In two autopsy studies more than 50% of the subjects with lacunes had multiple small, deep lesions.4 13 This indicates that imaging-based analyses, including our own, underestimate the proportion of multiple lacunes. Such a systematic error tends to understate any difference found in CT-based studies. This suggests that the positive association of hypertension and diabetes with multiple lacunes is stronger than we have reported.
No transient ischemic attacks were included in our analysis, and the timing of most scans was appropriate. Nevertheless, because no matching of clinical stroke type and localization with the lesion seen on CT was attempted under the SDB protocol, some lacunar and nonlacunar infarct cases in our study may have been misclassified. The most likely error is the misclassification of true lacunar infarcts, which are more easily missed on CT scans than larger infarcts. The result of this would be that our findings underestimate the strength of the relationships that we have identified. Similarly, random error in the clinical diagnosis of hypertension and misclassification of reabsorbed small hemorrhages as single lacunar infarcts (which we consider a remote possibility) would tend to cause the positive association of hypertension with lacunes to be underestimated.

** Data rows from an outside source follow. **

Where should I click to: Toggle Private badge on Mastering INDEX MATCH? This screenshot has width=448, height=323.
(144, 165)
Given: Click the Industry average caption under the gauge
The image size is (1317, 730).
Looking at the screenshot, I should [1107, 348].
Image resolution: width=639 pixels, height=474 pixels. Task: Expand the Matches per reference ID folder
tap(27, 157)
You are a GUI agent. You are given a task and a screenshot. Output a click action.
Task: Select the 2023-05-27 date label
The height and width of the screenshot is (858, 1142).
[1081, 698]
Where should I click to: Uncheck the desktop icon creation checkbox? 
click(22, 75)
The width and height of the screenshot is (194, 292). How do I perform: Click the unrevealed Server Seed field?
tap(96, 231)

Why a higher proportion of patients with single lacunes were female remains unexplained. Other risk factors that were not analyzed as part of the NINDS SDB, such as hypercholesterolemia, smoking, and alcohol use, could be determinants of small-vessel disease, particularly single lacunes.

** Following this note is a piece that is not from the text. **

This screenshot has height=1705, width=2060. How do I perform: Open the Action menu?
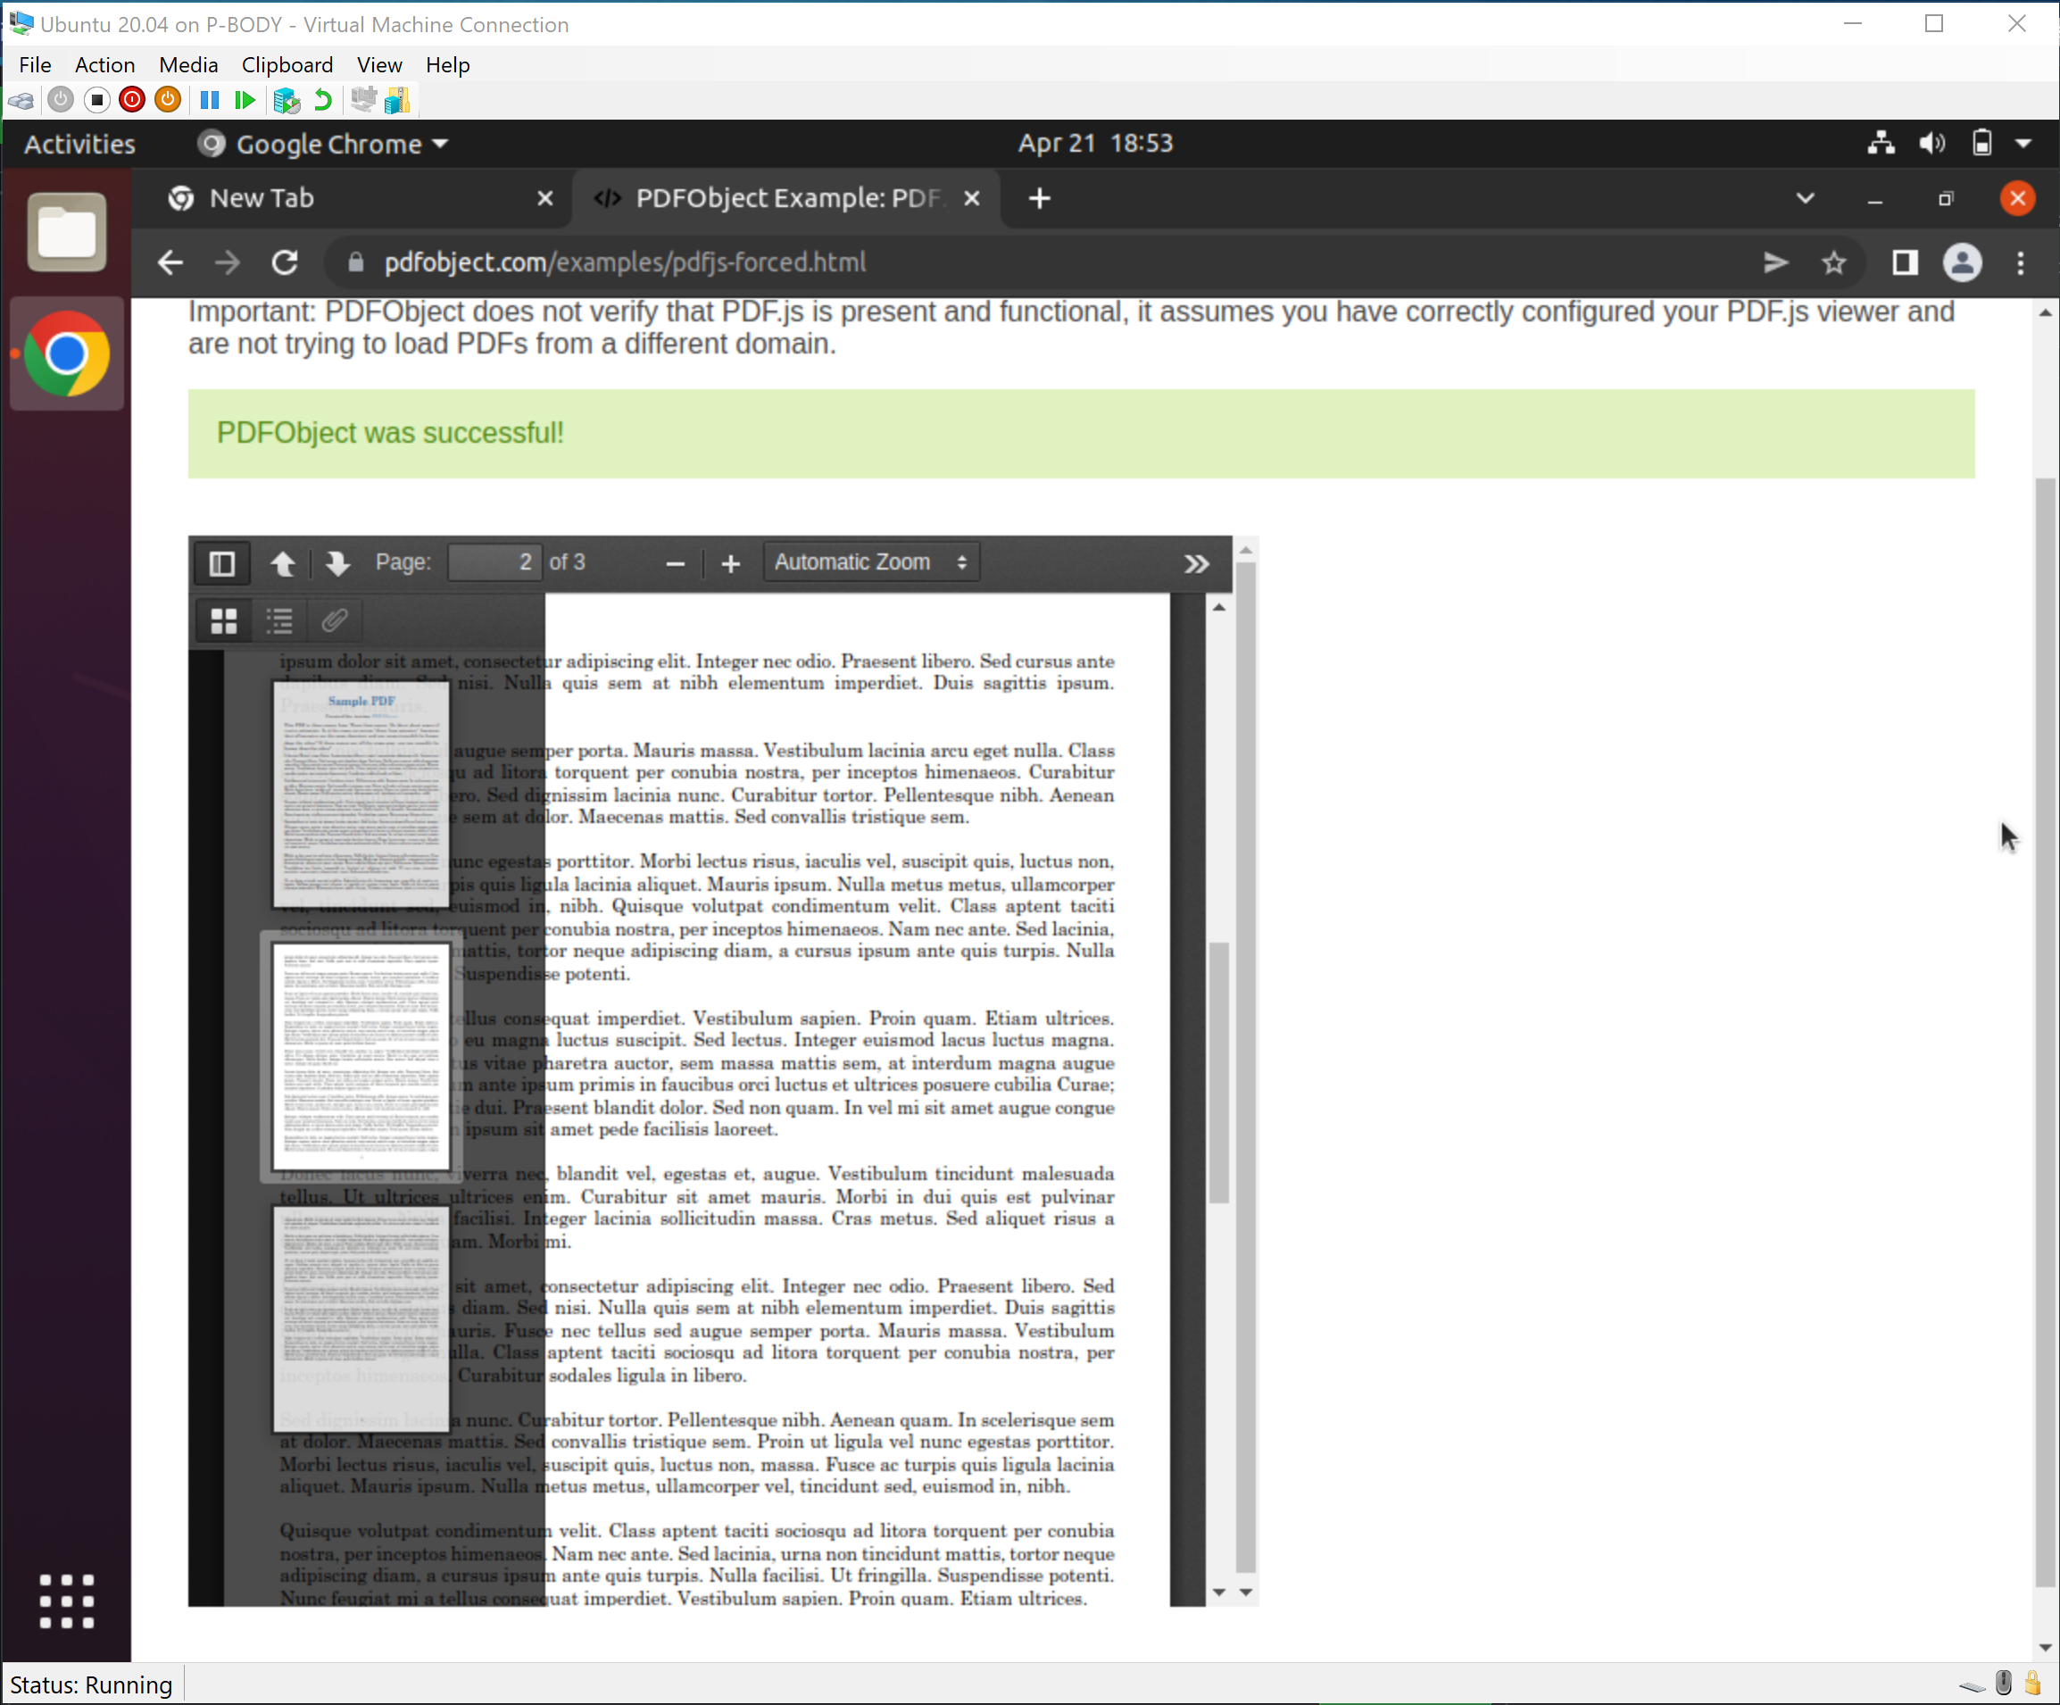pyautogui.click(x=104, y=65)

In summary, hypertension and diabetes are strongly and independently associated with multiple lacunar infarcts. Single lacunar infarcts appear to constitute a subgroup that is less closely linked to these risk factors. Diastolic rather than systolic blood pressure seems to determine the association of hypertension with multiple lacunes.
Received July 7, 1994; revision received September 14, 1994; accepted October 5, 1994.